How to complete this task: Across the entries below, determine how many lines include the word "agent". State only the resulting number.

===== Data listing =====

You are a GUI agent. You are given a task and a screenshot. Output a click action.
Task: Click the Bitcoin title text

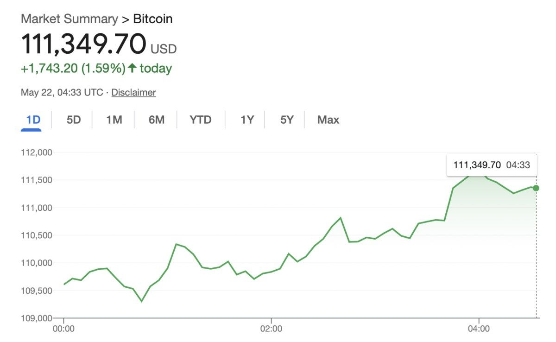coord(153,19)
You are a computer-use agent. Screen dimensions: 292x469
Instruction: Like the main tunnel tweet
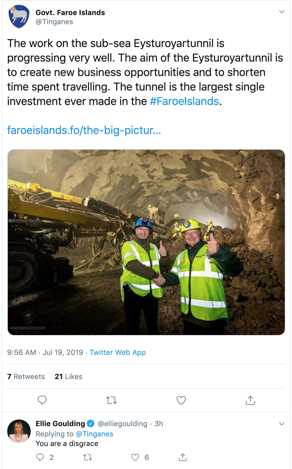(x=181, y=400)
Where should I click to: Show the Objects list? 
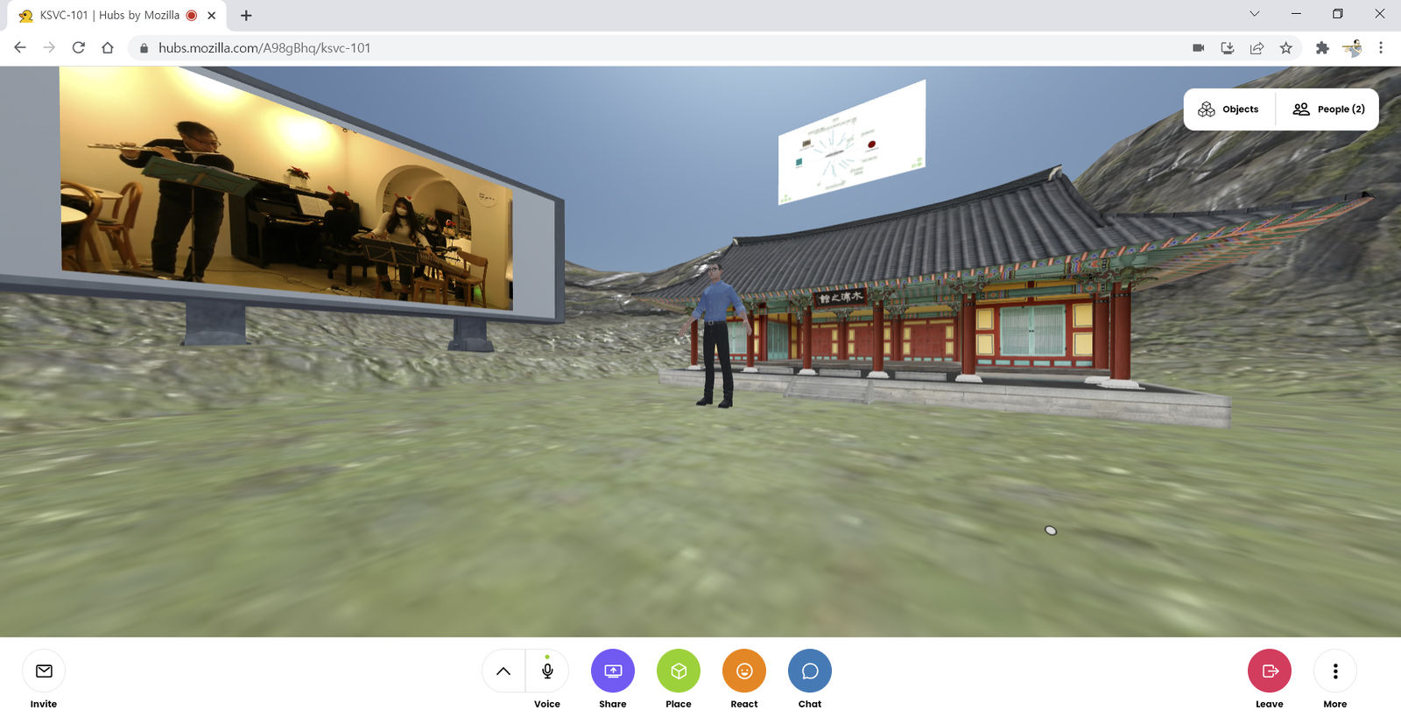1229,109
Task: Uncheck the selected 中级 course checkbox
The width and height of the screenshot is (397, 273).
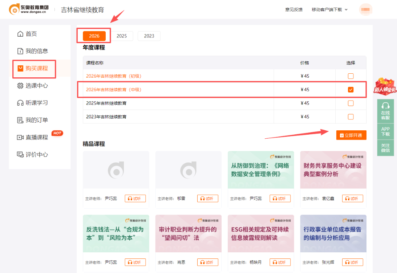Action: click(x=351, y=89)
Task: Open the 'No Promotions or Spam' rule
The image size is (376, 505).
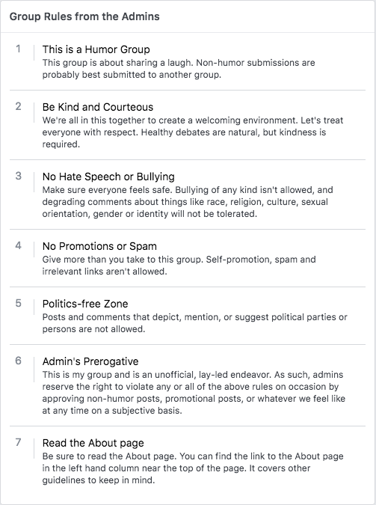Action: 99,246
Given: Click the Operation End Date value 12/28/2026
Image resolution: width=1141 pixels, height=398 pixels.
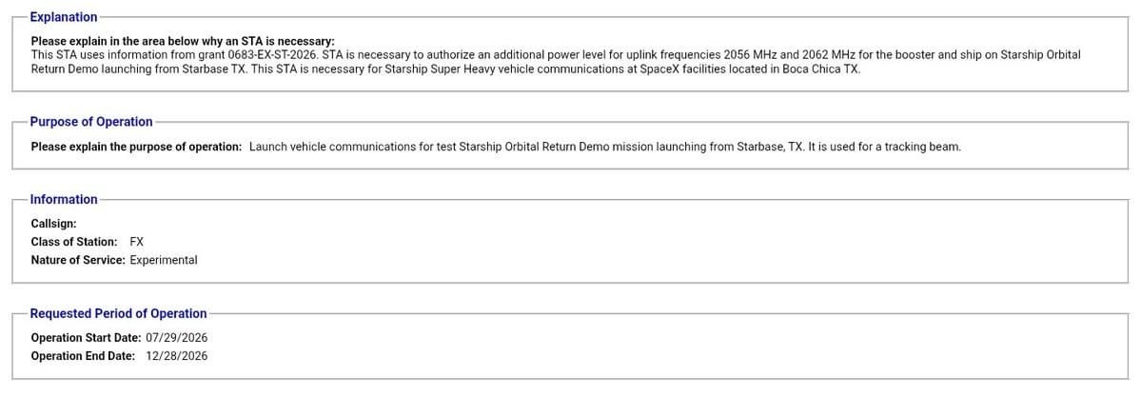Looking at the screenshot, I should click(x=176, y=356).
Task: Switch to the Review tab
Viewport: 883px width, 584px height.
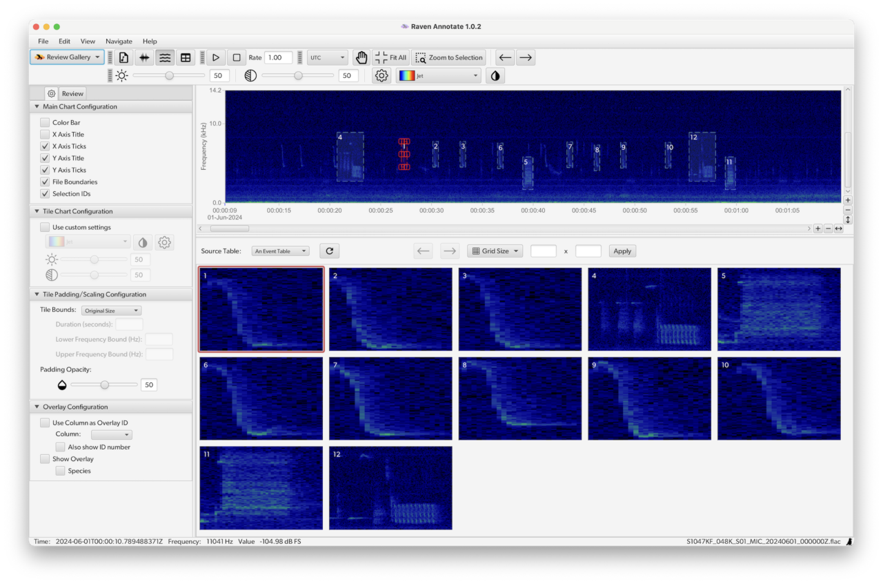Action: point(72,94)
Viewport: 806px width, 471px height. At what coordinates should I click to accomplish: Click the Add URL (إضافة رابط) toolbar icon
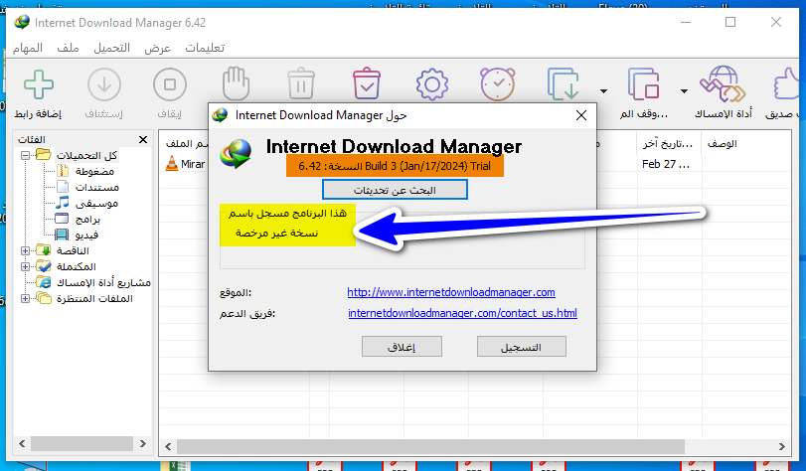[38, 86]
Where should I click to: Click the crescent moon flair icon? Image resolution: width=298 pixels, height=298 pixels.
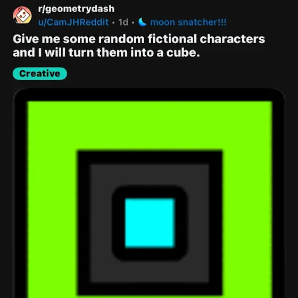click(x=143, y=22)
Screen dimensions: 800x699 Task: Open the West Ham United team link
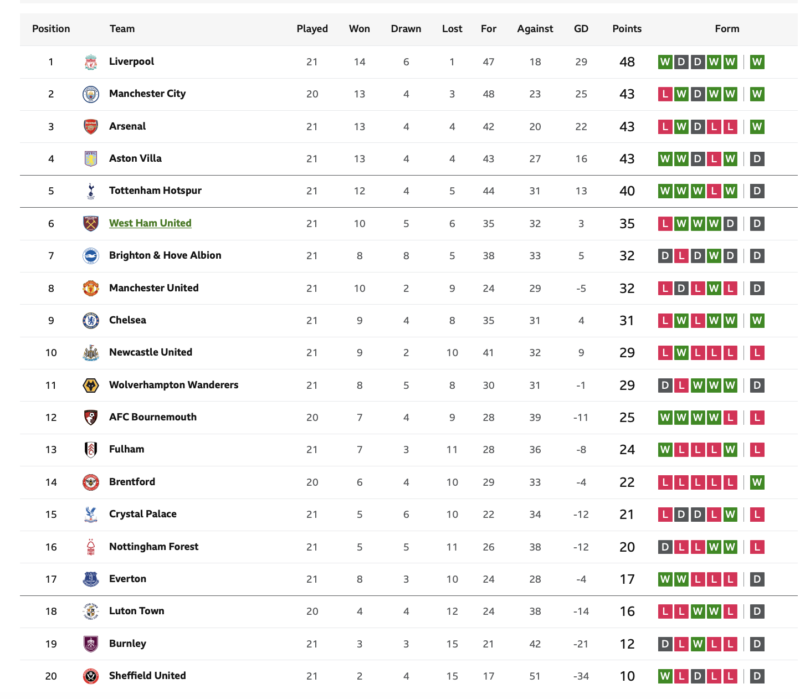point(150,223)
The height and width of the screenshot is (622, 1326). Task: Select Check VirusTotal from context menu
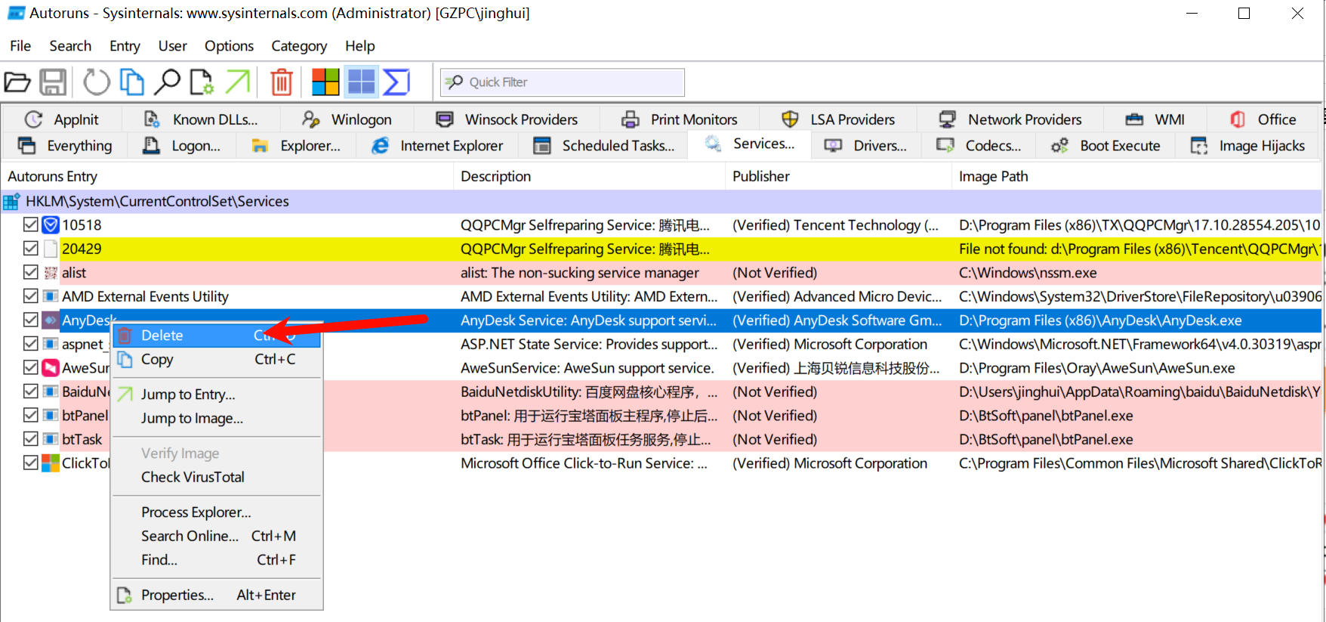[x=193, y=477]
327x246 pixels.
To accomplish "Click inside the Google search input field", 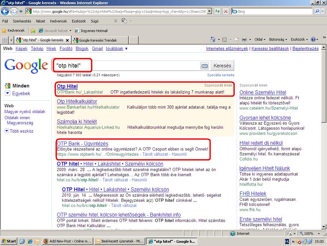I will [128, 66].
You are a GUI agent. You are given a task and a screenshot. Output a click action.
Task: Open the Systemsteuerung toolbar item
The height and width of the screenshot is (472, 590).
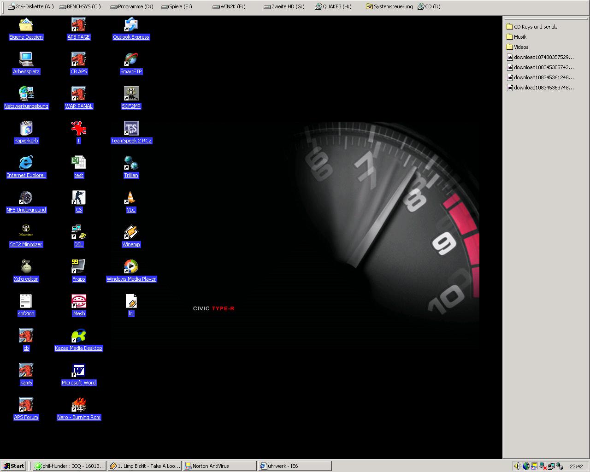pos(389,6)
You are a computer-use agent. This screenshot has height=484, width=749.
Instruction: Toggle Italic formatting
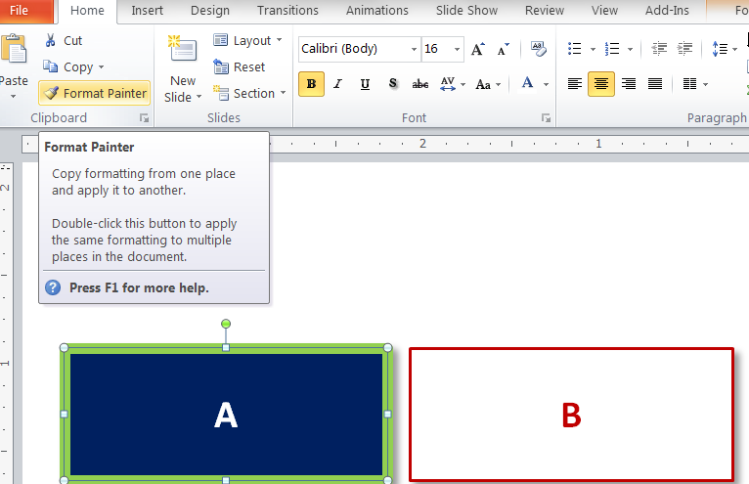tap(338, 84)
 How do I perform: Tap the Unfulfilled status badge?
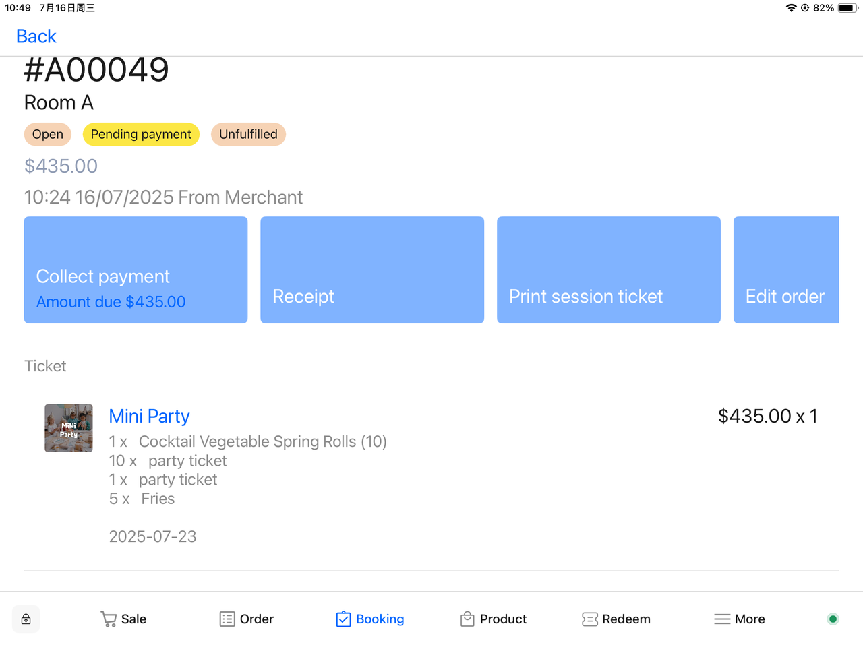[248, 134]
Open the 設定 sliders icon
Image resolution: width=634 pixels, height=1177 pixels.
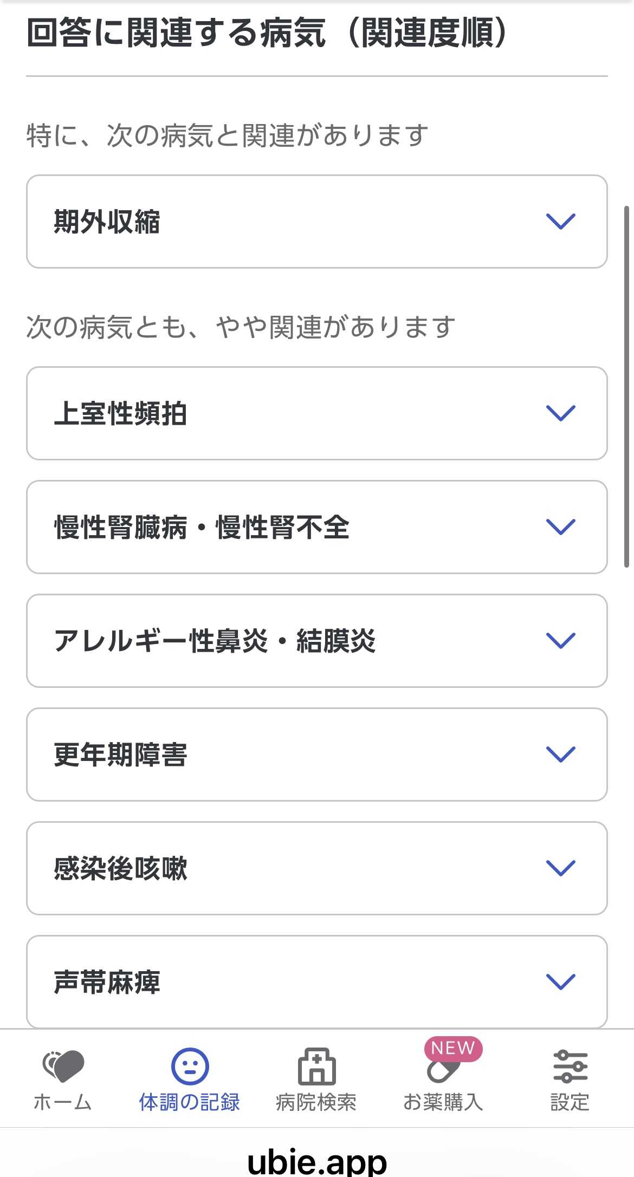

=====

Final answer: 4